Write out the items again, beginning at the line that has "Click the three-dot options menu icon" and stopping at the end of the items, and substitute "settings menu" for "options menu" with everything else unchanged. Leave the pictures out of your answer.

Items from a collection

● ● ●

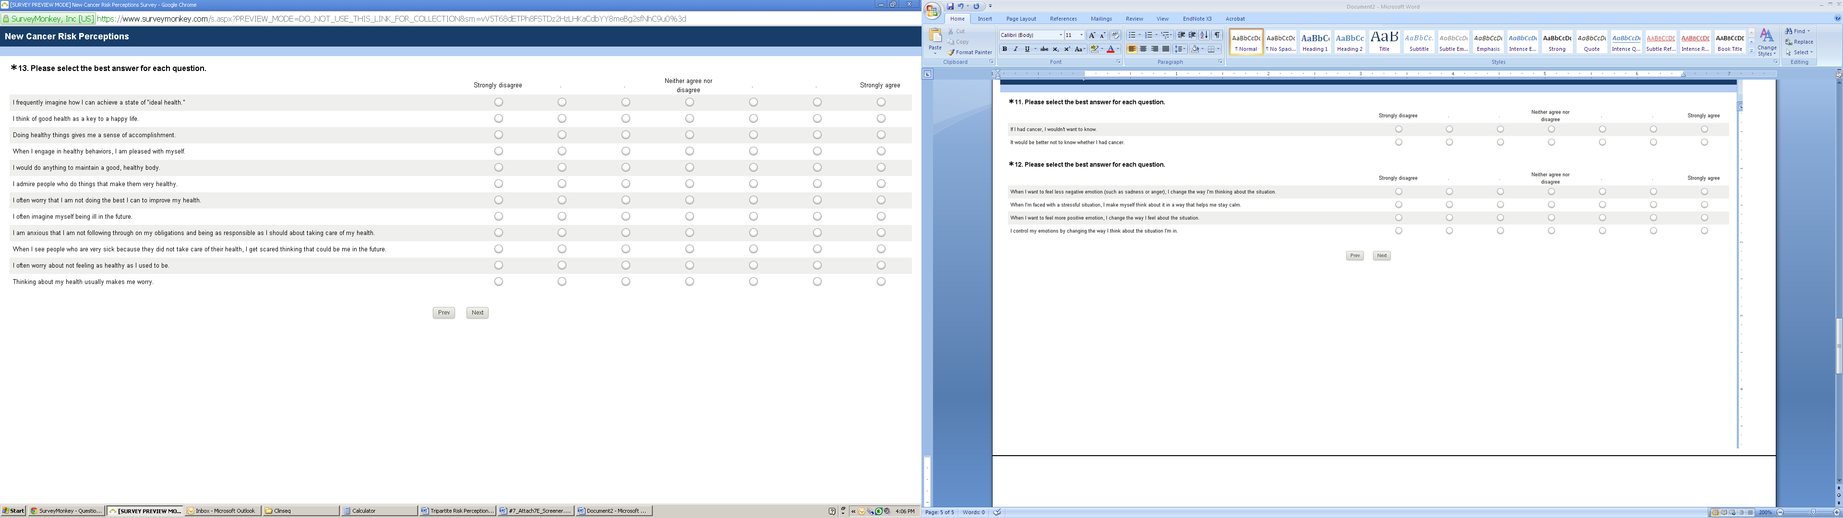The image size is (1843, 518).
Task: Open the References ribbon tab
Action: coord(1063,19)
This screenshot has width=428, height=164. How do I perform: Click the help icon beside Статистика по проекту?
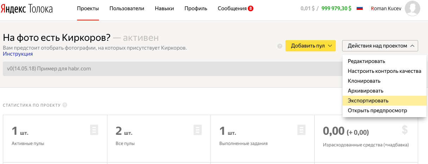(x=65, y=105)
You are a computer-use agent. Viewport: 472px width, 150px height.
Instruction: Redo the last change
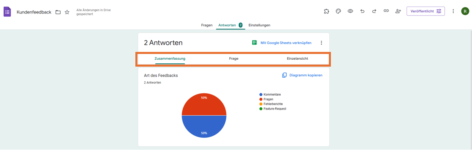(374, 11)
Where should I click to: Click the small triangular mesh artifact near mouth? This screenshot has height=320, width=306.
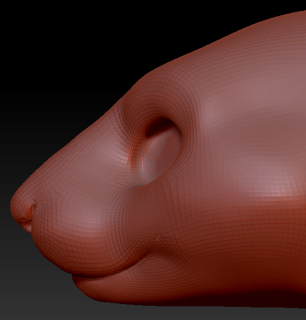(159, 238)
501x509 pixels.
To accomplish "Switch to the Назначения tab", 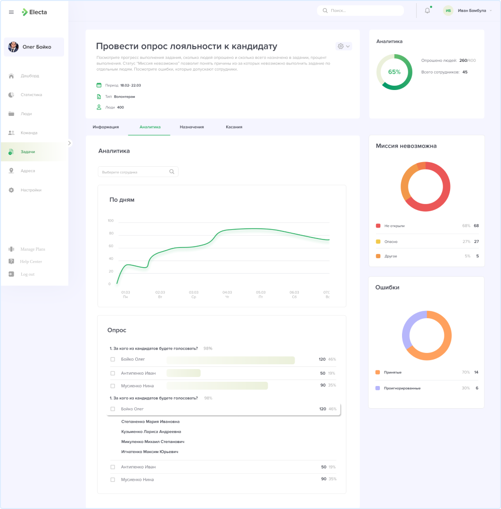I will click(x=192, y=127).
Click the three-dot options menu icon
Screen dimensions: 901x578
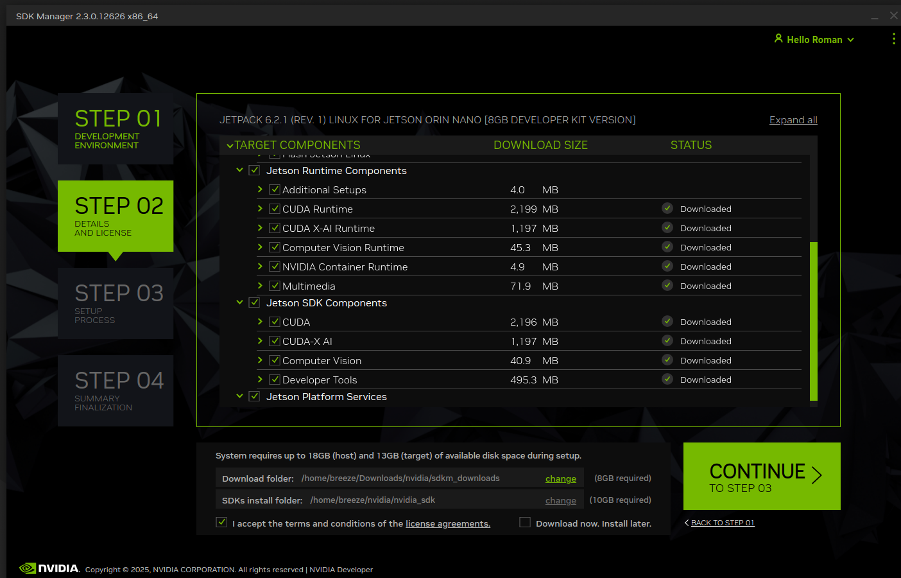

● ● ●

**THE REPLY:**
Click the three-dot settings menu icon
Screen dimensions: 901x578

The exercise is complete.